### Given information
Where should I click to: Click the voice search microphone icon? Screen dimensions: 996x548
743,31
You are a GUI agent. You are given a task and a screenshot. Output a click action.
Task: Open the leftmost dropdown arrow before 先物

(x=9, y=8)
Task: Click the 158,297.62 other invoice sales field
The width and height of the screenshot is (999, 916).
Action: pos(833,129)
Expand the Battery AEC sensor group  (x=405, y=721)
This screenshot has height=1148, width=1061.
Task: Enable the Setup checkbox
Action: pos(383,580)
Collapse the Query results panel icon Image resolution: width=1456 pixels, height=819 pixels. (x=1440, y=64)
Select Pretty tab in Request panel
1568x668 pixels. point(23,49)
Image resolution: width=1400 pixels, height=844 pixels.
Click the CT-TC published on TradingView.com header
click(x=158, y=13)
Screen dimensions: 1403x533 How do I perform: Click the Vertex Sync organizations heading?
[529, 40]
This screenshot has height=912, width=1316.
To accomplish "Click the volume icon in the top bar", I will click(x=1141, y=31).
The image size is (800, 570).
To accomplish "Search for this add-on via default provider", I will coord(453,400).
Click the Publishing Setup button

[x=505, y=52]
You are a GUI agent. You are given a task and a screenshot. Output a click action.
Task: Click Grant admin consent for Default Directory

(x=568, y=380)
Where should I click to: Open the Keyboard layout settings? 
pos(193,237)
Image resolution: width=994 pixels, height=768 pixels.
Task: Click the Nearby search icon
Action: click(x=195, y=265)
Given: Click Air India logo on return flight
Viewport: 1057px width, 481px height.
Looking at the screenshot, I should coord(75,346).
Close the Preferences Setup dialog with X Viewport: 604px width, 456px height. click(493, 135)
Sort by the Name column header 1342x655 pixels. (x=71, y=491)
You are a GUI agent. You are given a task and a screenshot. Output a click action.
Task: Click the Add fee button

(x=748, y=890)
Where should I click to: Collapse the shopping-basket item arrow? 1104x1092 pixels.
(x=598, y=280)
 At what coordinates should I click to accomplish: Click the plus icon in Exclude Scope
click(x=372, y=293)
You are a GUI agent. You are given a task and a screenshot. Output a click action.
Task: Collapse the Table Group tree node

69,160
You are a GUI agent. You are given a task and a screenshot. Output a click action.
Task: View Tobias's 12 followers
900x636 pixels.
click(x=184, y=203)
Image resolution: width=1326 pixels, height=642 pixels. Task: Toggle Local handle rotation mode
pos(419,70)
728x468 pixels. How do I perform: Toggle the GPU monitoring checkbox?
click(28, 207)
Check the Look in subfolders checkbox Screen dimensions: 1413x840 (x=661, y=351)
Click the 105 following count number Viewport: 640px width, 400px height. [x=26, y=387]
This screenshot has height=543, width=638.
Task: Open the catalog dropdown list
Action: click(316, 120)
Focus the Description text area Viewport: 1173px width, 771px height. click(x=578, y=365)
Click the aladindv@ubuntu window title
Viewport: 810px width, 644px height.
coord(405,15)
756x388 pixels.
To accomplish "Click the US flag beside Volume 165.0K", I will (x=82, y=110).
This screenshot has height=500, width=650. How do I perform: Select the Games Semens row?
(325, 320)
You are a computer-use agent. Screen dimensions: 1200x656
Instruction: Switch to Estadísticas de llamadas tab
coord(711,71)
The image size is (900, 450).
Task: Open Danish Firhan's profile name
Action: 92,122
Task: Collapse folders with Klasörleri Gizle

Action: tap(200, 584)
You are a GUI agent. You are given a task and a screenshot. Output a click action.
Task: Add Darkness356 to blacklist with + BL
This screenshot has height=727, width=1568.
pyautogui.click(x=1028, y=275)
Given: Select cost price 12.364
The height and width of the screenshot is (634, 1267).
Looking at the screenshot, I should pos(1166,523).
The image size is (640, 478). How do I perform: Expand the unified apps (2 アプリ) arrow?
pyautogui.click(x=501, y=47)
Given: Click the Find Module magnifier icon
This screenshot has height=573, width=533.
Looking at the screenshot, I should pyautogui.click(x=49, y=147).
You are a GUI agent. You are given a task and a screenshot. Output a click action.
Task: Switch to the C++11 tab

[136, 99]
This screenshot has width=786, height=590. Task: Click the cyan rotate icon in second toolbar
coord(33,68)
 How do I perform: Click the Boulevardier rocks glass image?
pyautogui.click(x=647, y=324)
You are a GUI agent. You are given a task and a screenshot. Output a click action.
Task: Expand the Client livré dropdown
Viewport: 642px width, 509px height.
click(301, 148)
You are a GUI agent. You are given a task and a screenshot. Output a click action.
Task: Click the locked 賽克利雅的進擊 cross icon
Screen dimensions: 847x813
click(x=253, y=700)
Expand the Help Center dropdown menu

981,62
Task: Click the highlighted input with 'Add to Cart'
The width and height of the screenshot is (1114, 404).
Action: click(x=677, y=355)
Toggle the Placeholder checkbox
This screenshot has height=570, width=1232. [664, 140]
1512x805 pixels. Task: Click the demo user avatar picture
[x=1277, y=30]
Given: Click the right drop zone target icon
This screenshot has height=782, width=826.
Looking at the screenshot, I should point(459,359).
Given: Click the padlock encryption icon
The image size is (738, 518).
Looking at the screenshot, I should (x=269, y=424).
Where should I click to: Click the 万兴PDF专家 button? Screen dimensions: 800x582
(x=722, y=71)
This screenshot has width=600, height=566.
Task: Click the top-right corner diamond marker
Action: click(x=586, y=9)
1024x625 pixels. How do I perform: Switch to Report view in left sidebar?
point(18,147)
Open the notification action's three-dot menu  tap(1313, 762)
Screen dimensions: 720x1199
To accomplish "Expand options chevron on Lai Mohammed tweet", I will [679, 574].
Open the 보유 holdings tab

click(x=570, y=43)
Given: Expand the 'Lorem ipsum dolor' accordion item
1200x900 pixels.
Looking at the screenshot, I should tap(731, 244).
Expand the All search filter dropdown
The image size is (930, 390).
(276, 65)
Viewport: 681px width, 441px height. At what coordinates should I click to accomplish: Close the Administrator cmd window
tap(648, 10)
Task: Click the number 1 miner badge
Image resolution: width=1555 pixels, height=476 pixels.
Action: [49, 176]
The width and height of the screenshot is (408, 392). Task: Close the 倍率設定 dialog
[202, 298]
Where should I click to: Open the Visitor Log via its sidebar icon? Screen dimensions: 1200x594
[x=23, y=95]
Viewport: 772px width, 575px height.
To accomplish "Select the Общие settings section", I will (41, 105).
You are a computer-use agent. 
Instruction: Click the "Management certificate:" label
######
### What needs to be done
Your answer should be the full set of records, printed exactly.

### Exercise answer
Where should I click to: Click the voice search microphone icon? Screen dimensions: 996x548
743,31
You are a GUI agent. You are given a task and a screenshot. Output a click action.
Task: Open the leftmost dropdown arrow before 先物

(x=9, y=8)
Task: Click the 158,297.62 other invoice sales field
The width and height of the screenshot is (999, 916).
Action: pos(833,129)
Expand the Battery AEC sensor group  (x=405, y=721)
This screenshot has height=1148, width=1061.
Task: Enable the Setup checkbox
Action: pos(383,580)
Collapse the Query results panel icon Image resolution: width=1456 pixels, height=819 pixels. (x=1440, y=64)
Select Pretty tab in Request panel
1568x668 pixels. point(23,49)
Image resolution: width=1400 pixels, height=844 pixels.
Click the CT-TC published on TradingView.com header
click(x=158, y=13)
Screen dimensions: 1403x533 How do I perform: Click the Vertex Sync organizations heading?
[529, 40]
This screenshot has height=912, width=1316.
To accomplish "Click the volume icon in the top bar", I will click(x=1141, y=31).
The image size is (800, 570).
To accomplish "Search for this add-on via default provider", I will coord(453,400).
Click the Publishing Setup button

[x=505, y=52]
You are a GUI agent. You are given a task and a screenshot. Output a click action.
Task: Click Grant admin consent for Default Directory

(x=568, y=380)
Where should I click to: Open the Keyboard layout settings? 
pos(193,237)
Image resolution: width=994 pixels, height=768 pixels.
Task: Click the Nearby search icon
Action: click(x=195, y=265)
Given: Click Air India logo on return flight
Viewport: 1057px width, 481px height.
Looking at the screenshot, I should coord(75,346).
Close the Preferences Setup dialog with X Viewport: 604px width, 456px height. click(493, 135)
Sort by the Name column header 1342x655 pixels. (x=71, y=491)
You are a GUI agent. You are given a task and a screenshot. Output a click action.
Task: Click the Add fee button

(x=748, y=890)
Where should I click to: Collapse the shopping-basket item arrow? 1104x1092 pixels.
(x=598, y=280)
 At what coordinates should I click to accomplish: Click the plus icon in Exclude Scope
click(x=372, y=293)
You are a GUI agent. You are given a task and a screenshot. Output a click action.
Task: Collapse the Table Group tree node

69,160
You are a GUI agent. You are given a task and a screenshot. Output a click action.
Task: View Tobias's 12 followers
900x636 pixels.
click(x=184, y=203)
Image resolution: width=1326 pixels, height=642 pixels. Task: Toggle Local handle rotation mode
pos(419,70)
728x468 pixels. How do I perform: Toggle the GPU monitoring checkbox?
click(28, 207)
Check the Look in subfolders checkbox Screen dimensions: 1413x840 (x=661, y=351)
Click the 105 following count number Viewport: 640px width, 400px height. [x=26, y=387]
This screenshot has height=543, width=638.
Task: Open the catalog dropdown list
Action: click(316, 120)
Focus the Description text area Viewport: 1173px width, 771px height. click(x=578, y=365)
Click the aladindv@ubuntu window title
Viewport: 810px width, 644px height.
coord(405,15)
756x388 pixels.
To accomplish "Click the US flag beside Volume 165.0K", I will (x=82, y=110).
This screenshot has height=500, width=650. How do I perform: Select the Games Semens row?
(325, 320)
You are a computer-use agent. Screen dimensions: 1200x656
Instruction: Switch to Estadísticas de llamadas tab
coord(711,71)
The image size is (900, 450).
Task: Open Danish Firhan's profile name
Action: 92,122
Task: Collapse folders with Klasörleri Gizle

Action: tap(200, 584)
You are a GUI agent. You are given a task and a screenshot. Output a click action.
Task: Add Darkness356 to blacklist with + BL
This screenshot has height=727, width=1568.
pyautogui.click(x=1028, y=275)
Given: Select cost price 12.364
The height and width of the screenshot is (634, 1267).
Looking at the screenshot, I should pos(1166,523).
The image size is (640, 478). How do I perform: Expand the unified apps (2 アプリ) arrow?
pyautogui.click(x=501, y=47)
Given: Click the Find Module magnifier icon
This screenshot has height=573, width=533.
Looking at the screenshot, I should pyautogui.click(x=49, y=147).
You are a GUI agent. You are given a task and a screenshot. Output a click action.
Task: Switch to the C++11 tab

[136, 99]
This screenshot has width=786, height=590. Task: Click the cyan rotate icon in second toolbar
coord(33,68)
 How do I perform: Click the Boulevardier rocks glass image?
pyautogui.click(x=647, y=324)
You are a GUI agent. You are given a task and a screenshot. Output a click action.
Task: Expand the Client livré dropdown
Viewport: 642px width, 509px height.
click(301, 148)
You are a GUI agent. You are given a task and a screenshot. Output a click action.
Task: Click the locked 賽克利雅的進擊 cross icon
Screen dimensions: 847x813
click(x=253, y=700)
Expand the Help Center dropdown menu

981,62
Task: Click the highlighted input with 'Add to Cart'
The width and height of the screenshot is (1114, 404).
Action: click(x=677, y=355)
Toggle the Placeholder checkbox
This screenshot has height=570, width=1232. [664, 140]
1512x805 pixels. Task: Click the demo user avatar picture
[x=1277, y=30]
Given: Click the right drop zone target icon
This screenshot has height=782, width=826.
Looking at the screenshot, I should point(459,359).
Given: Click the padlock encryption icon
The image size is (738, 518).
Looking at the screenshot, I should (x=269, y=424).
Where should I click to: Click the 万兴PDF专家 button? Screen dimensions: 800x582
(x=722, y=71)
This screenshot has width=600, height=566.
Task: Click the top-right corner diamond marker
Action: click(x=586, y=9)
1024x625 pixels. How do I perform: Switch to Report view in left sidebar?
point(18,147)
Open the notification action's three-dot menu  tap(1313, 762)
Screen dimensions: 720x1199
To accomplish "Expand options chevron on Lai Mohammed tweet", I will [679, 574].
Open the 보유 holdings tab

click(x=570, y=43)
Given: Expand the 'Lorem ipsum dolor' accordion item
1200x900 pixels.
Looking at the screenshot, I should tap(731, 244).
Expand the All search filter dropdown
The image size is (930, 390).
(276, 65)
Viewport: 681px width, 441px height. At what coordinates should I click to accomplish: Close the Administrator cmd window
tap(648, 10)
Task: Click the number 1 miner badge
Image resolution: width=1555 pixels, height=476 pixels.
Action: [49, 176]
The width and height of the screenshot is (408, 392). Task: Close the 倍率設定 dialog
[202, 298]
Where should I click to: Open the Visitor Log via its sidebar icon? Screen dimensions: 1200x594
[x=23, y=95]
Viewport: 772px width, 575px height.
To accomplish "Select the Общие settings section", I will (41, 105).
You are a computer-use agent. 
Instruction: Click the "Management certificate:" label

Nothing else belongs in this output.